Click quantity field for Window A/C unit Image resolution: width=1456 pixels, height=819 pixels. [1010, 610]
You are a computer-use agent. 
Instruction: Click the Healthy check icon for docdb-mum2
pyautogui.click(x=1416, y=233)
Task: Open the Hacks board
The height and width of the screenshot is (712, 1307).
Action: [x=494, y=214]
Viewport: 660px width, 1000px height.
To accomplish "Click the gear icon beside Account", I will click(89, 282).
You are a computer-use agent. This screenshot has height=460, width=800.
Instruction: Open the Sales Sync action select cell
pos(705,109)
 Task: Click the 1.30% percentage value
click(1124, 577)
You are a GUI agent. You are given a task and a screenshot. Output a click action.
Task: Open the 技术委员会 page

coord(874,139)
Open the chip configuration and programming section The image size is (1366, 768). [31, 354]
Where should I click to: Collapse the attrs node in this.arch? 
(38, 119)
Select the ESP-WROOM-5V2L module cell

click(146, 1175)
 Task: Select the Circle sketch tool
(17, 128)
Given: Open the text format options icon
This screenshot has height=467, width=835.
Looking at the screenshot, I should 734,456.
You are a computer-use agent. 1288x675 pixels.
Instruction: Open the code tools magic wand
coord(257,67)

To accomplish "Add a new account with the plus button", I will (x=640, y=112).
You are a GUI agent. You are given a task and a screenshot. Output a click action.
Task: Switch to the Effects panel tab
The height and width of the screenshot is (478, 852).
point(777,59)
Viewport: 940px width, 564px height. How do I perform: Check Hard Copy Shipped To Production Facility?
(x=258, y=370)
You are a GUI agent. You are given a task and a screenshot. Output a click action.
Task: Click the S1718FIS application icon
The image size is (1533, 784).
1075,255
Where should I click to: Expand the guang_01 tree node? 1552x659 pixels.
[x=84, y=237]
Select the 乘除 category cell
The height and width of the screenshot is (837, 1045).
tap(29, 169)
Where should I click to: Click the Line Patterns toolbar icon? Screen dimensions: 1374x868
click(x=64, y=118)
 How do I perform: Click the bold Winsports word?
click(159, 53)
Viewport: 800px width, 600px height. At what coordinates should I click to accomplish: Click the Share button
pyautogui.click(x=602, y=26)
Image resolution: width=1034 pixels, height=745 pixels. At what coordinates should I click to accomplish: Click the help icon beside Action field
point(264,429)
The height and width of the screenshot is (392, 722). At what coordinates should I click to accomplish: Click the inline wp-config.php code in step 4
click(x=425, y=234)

> [What is expected]: Wherever a line in the records contains the word "will", copy that line.

> [Response to the task]:
To accomplish "Click the gear icon beside Account", I will click(89, 282).
To accomplish "Add a new account with the plus button", I will (x=640, y=112).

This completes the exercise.